Written instruction A:
Rewrite the stretch of records from the line containing "Click Collapse All icon in Solution Explorer" through the line containing "Action: [1401, 23]", swapping "screenshot" for "image" and keeping everything else the same. Omit the pictures.

Excerpted text:
======

The Gold Blend couple was a British television advertising campaign for Nescafé "Gold Blend" instant coffee, developed by McCann Erickson and which ran from 1987 to 1993.

Background
The original campaign ran for twelve 45-second instalments between 1987 and 1993. It starred Anthony Head and Sharon Maughan as Tony and Sharon, a couple who begin a slow-burning romance over a cup of the advertised coffee. The ads were in a serial format, with each ending with a cliffhanger. The commercials were extremely popular, and as time went on, the appearance of a new installment gained considerable media attention. They are one of the most famous examples of serialized advertising.

Beginning in 1990, new versions of the ads were produced for the American market, where Gold Blend was called "Taster's Choice", and the ads were referred to as the "Taster's Choice saga". Head and Maughan reprised their roles (Tony being renamed Michael), but used American accents in the re-shot ads. After the first two nearly identical ads, the American ads diverged into their own storyline.

======

Raw records:
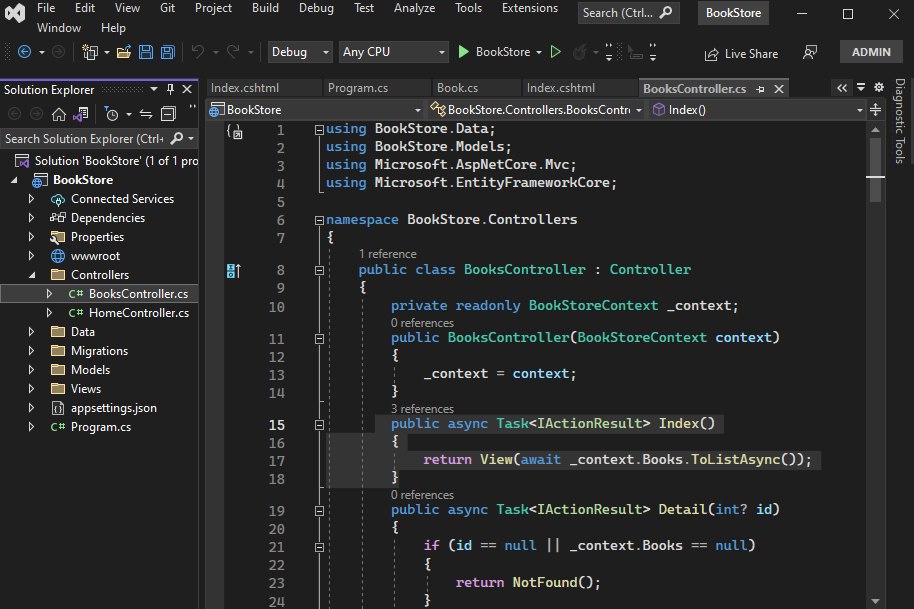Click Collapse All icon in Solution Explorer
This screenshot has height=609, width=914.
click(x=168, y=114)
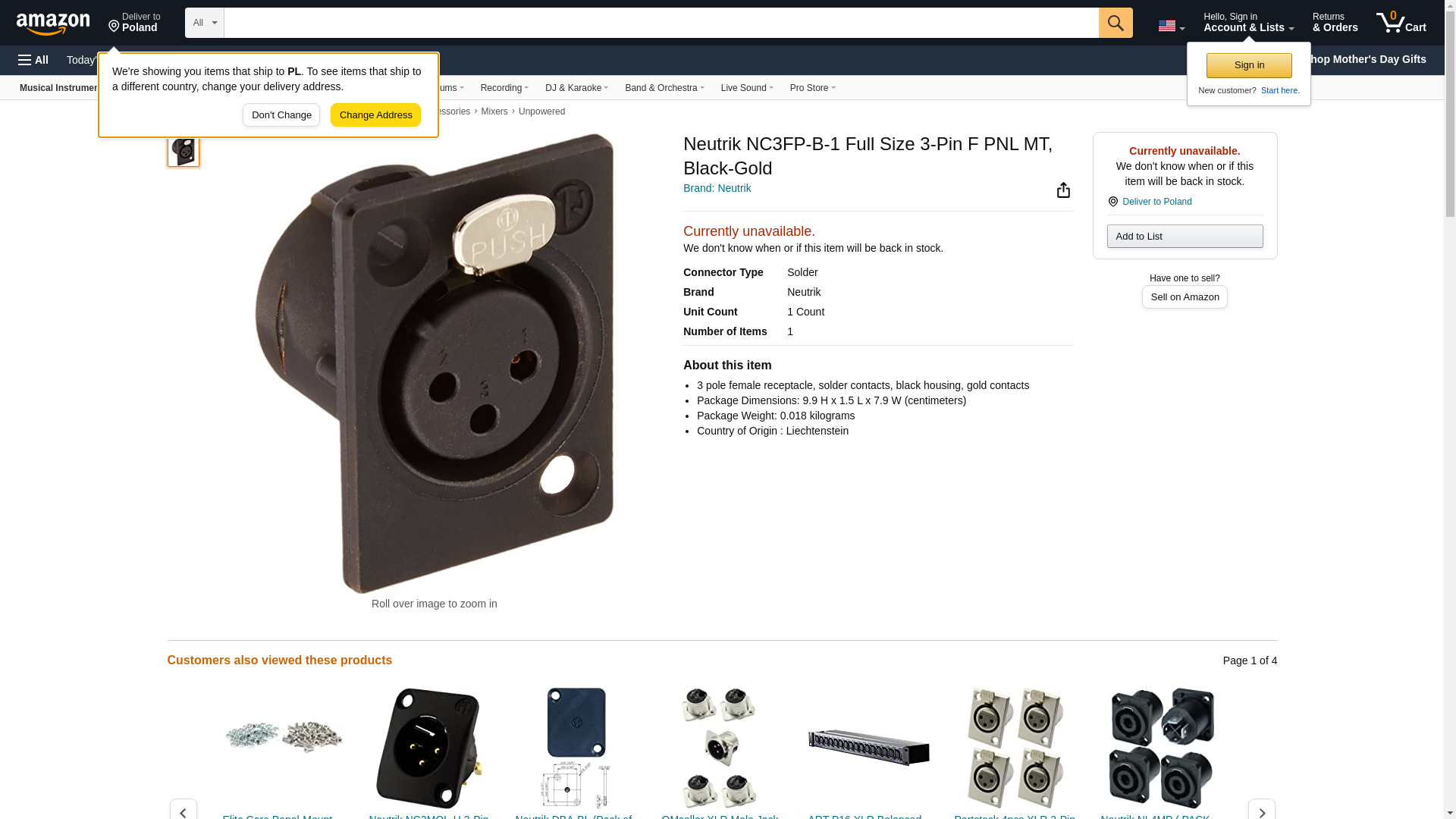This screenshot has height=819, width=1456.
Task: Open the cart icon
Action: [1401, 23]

======

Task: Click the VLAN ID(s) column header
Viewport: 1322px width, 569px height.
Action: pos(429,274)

======

Written instruction B:
Write what comes next in the text about the Gold Blend coffee ad campaign.

Written response A:
Click Collapse All icon in Solution Explorer
This image has height=609, width=914.
click(x=168, y=114)
This image has height=819, width=1456.
Task: Open the cart icon
Action: [1401, 23]

Written response B:
The campaign was a remarkable success, producing various tie-in products, including a novelization entitled Love Over Gold by Susan Moody, a video compilation of the ads, and two music CDs. The ads had a notable effect on sales, increasing them over 50% in the U.K. alone. They have been heralded as a premier example of positioning, creating an atmosphere of sophistication, while remaining relatable. They were frequently compared to a soap opera, even sometimes favourably compared to their contemporaries, such as Dynasty, Moonlighting, or thirtysomething. Famously, Head and Maughan appeared on the cover of The Sun after their campaign concluded and the two characters confessed their love for each other.

In later years, there were two additional series of ads starring new couples. The second series starred Louise Hunt and Mark Aiken and focused on a younger, more career-oriented woman, running for six instalments until 1997. In 1998, a new version with Simone Bendix and Neil Roberts began, but the campaign was discontinued after only one ad.

In 2005, the campaign ranked at number 20 on "ITV's Best Ever Ads". It had ranked at number 31 in a similar list compiled in 2000 aired on Channel 4.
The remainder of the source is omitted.